And 23.2 per cent of the city's commuters get to work by means other than cars - just two percent lower than the non-car commuting rate in vociferously green Vancouver. Calgary might speak to the rest of the country in a single conservative voice, but it talks to itself in a hundred more nuanced argots.
The next time I ran into Mr. Matthews was at the inaugural CivicCamp, the first in a series of civic-engagement events I helped launch in early 2009 with a couple of dozen academics, activists and community leaders, including a business professor I'd known only from his column in The Calgary Herald - Naheed Nenshi.
On the model of the "unconferences" popular with tech types, instead of having a pre-set agenda, CivicCamp attendees nominated topics on the spot, then broke into groups to discuss them. The themes of that day read, in retrospect, like a first draft of the 12 "better ideas" the Nenshi campaign released, one per week, during their campaign.
They were clustered around the themes of transparency, mobility and livability - a radically enhanced role for the city auditor to keep watch on spending; tighter caps on campaign donations; new investments in transit infrastructure; and an overhaul of the city's growth model to redress the debt that City Hall incurred in the housing boom, bringing water and sewer services to new homes on the periphery.
I spoke to Mr. Matthews again this week. He told me he'd put any thoughts of a West Coast relocation on indefinite hold.
"People are really hungry for ideas," he said. "Previously they've been so apathetic because they've been treated like idiots, with just sound bites. So at least Naheed's tried to make longer discussions. He didn't dumb things down."
The scent of opportunity
On Wednesday I arranged to meet Mr. Nenshi at a restaurant in a Northeast Calgary strip mall. It was an eight-table, family-run Indian place called Mirch Masala, tucked between an African grocer and a long-established steak joint called the Reef 'n' Beef.
Mr. Nenshi had grown up in the Marlborough neighbourhood immediately south of the strip mall and now lived just a bit north of it; the drycleaner next door had been his default cleaner his whole suit-wearing life.
This was the land of opportunity to which Mr. Nenshi had been brought by his immigrant parents as an infant in the early 1970s. The Nenshis had first landed in Toronto, but an uncle had landed a job in Calgary with Canadian Pacific, and his enthusiastic reports convinced them to pack all their worldly possessions into a Dodge Dart and head west.

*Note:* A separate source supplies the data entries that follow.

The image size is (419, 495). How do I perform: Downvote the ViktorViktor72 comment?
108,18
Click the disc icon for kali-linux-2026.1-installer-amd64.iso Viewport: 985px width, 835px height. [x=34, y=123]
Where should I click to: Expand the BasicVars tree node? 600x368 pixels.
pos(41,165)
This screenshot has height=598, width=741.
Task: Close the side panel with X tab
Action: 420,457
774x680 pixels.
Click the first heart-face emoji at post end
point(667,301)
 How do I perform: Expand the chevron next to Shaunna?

In Mr. Nenshi's stump-speech shorthand, the signature moment of his childhood was convincing the local librarians to let him take out more books than the official limit. Hard-working and ultra-bright, Mr. Nenshi ascended a steep, immigrant-parent's-dream of an arc: the gifted program at a downtown high school, student-union presidency at the University of Calgary, lucrative consulting gig in New York, scholarship in public policy at Harvard's John F. Kennedy School of Government, and then home to be close to his family.
In 2002, when he was only 30, Mr. Nenshi was named chairman of the Epcor Centre, Calgary's premier performing-arts venue. Over tikka masala and vindaloo, he described it as a high-relief illustration of Calgary's egalitarian promise.

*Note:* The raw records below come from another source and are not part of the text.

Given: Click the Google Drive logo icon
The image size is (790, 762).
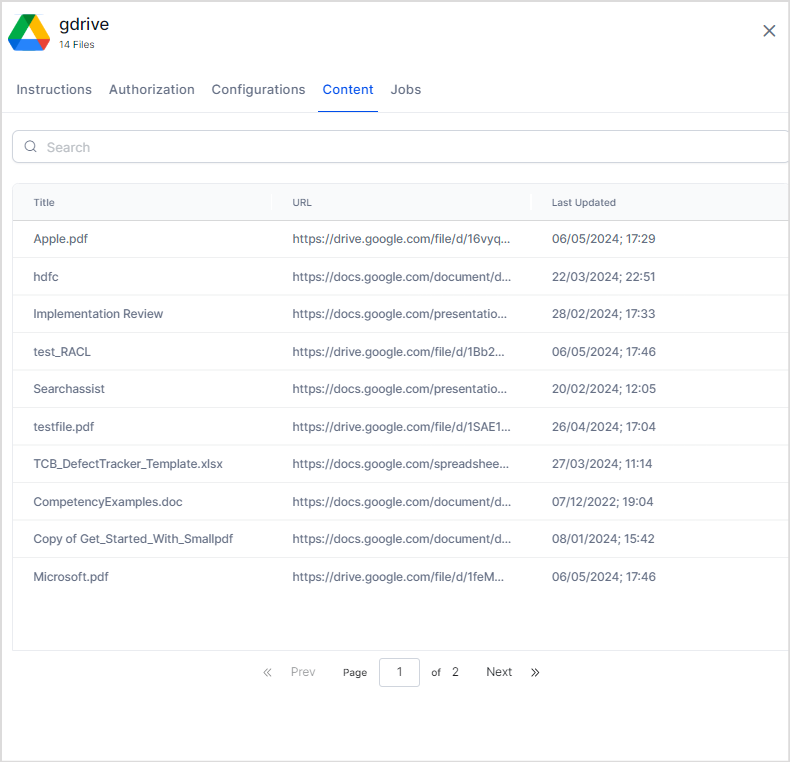Looking at the screenshot, I should point(29,32).
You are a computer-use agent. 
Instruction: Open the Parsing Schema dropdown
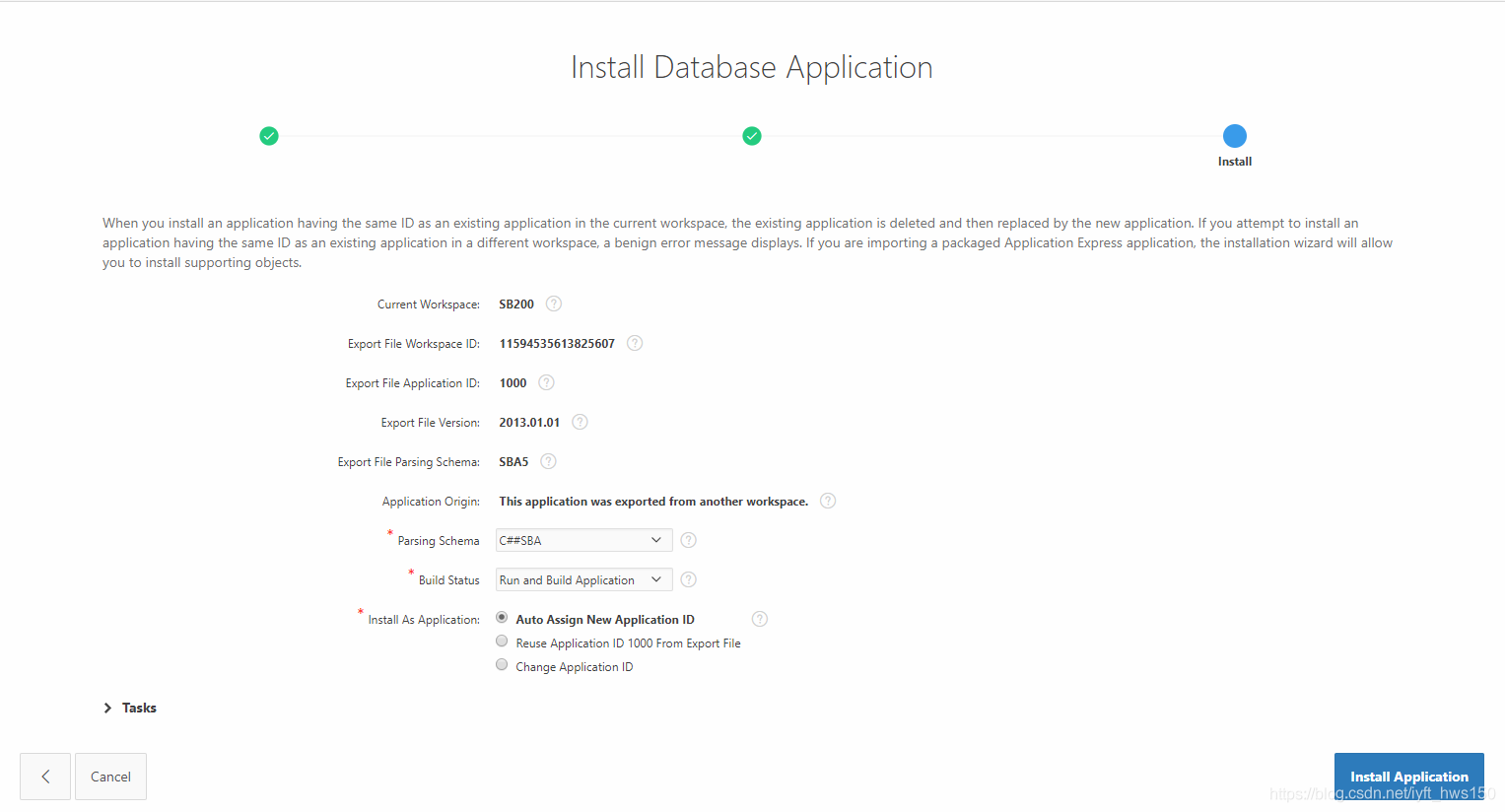pyautogui.click(x=583, y=540)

"That role had always been held by a corporate executive or a society matron in the past. And I don't recall anybody blinking or even thinking this was a strange thing. And I'm not so sure that would be the case in other cities in this country."
In speeches, Mr. Nenshi likes to paraphrase the Aga Khan, spiritual head of his Ismaili faith, calling Canada "the most successful experiment in pluralism in human history." Calgary, Mr. Nenshi argues, is the first among Canada's urban equals - a young city, in both historic and demographic terms, populated disproportionately by well-educated recent arrivals. Its business community is driven by the dramatic dynamics of boom and bust. There is no governmental presence larger in jurisdiction than City Hall.
That mix has produced an uncommonly smooth social fluidity, evidenced by the non-issue his ethnicity was in this election.
"In Calgary," Mr. Nenshi told me, "nobody cares who your daddy was and nobody cares what your last name is. They care what you bring to the table."
Harnessing boomtown energy
That boomtown mentality has long been a civic handicap for Calgary. It fuels the get-rich-and-get-out approach, encouraging a foreshortened time horizon in its institutions and a transient's sense of civic indifference. My wife, who came of age during the last bust, measures her social circle in part by all the holes left by those who never came back; when Mr. Nenshi took a call during our dinner, I noticed he used the old-hand Calgarian's tic of giving directions by landmarks that have been torn down.